They won't be able to address the cost of living issue.
They can't. The policy changes required are too painful for voters to accept.
The easy fix to make cost of living cheaper is to crash the price of homes. Cheaper homes means cheaper labour (since people don't need to make as much to rent/own) which in turn translates to cheaper everything produced by labour in this country. It makes our country more competitive globally too, though certain imports would be more expensive relative to percentage of income than they are now.
The government could crash home prices in a half dozen different ways, but it means that existing home owners would lose almost all the value of their home, which they've been told their entire life is an investment. Some people would literally end up with no retirement funds because they were banking on their house getting them through the last few years. Almost everyone who bought in the last 10 years would end up with mortgages which are greater than the value of their home that they would still have to pay legally.

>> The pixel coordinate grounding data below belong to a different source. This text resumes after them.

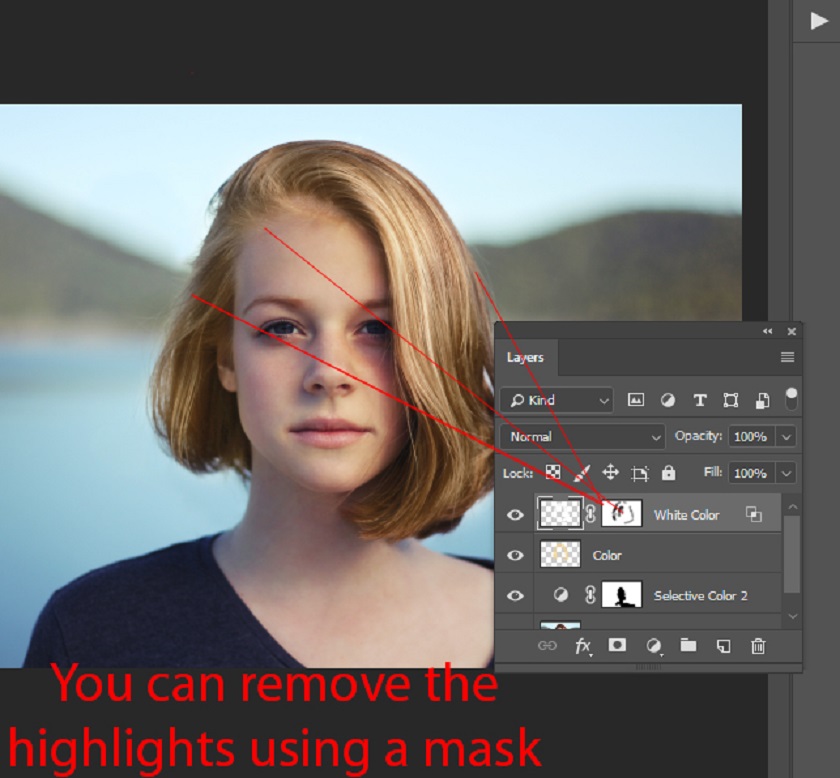Filter layers by type layers
This screenshot has width=840, height=778.
[x=699, y=400]
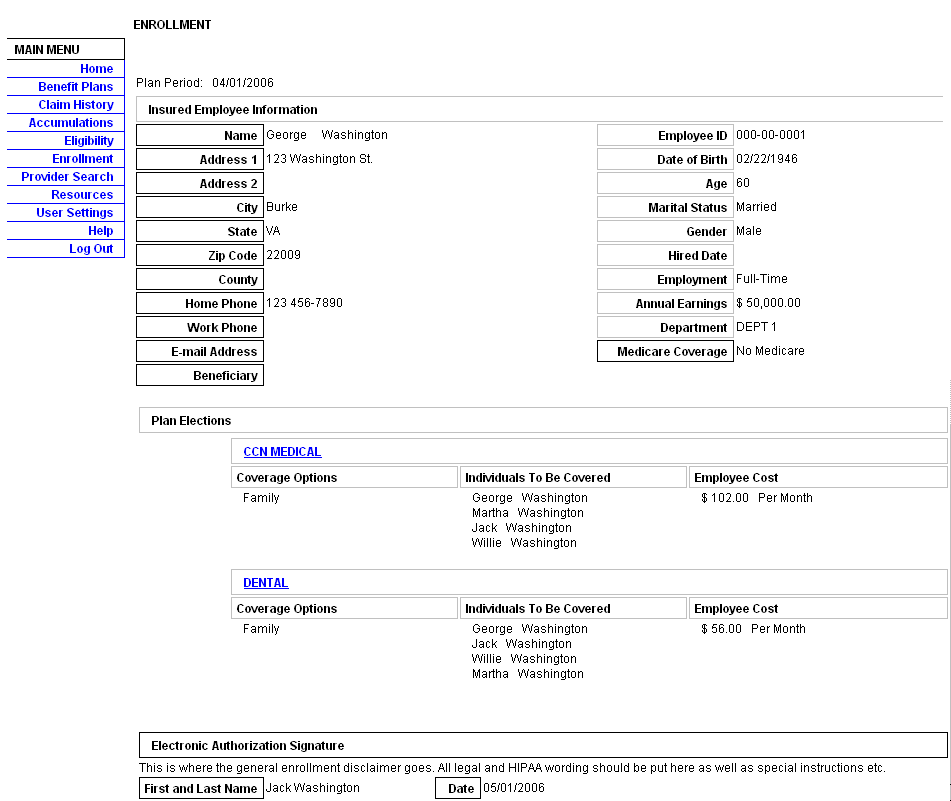This screenshot has width=951, height=801.
Task: Navigate to Eligibility section
Action: tap(89, 141)
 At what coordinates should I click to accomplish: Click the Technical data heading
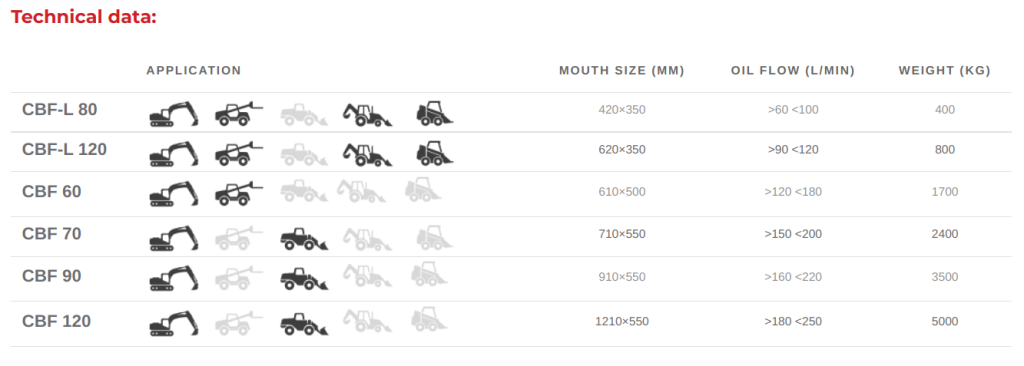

We aren't talking about a few thousand dollars here either, a single condo owner would lose multiple hundreds of thousands of dollars and some families would lose more than a million dollars on single family home. It would bankrupt almost every single landlord, even those people who just rent a suite and rely on it to pay the mortgage.
I don't think voters are willing to do that, given that close to 65% of Canadian homes are owned by the family that live in them, and home owners tend to vote more than non-owners.
We've built a pyramid scheme on real estate, and far too many Canadians are invested in their home to want to let the system crumble. So we're just fucking the next generation harder and harder until eventually we won't have a choice.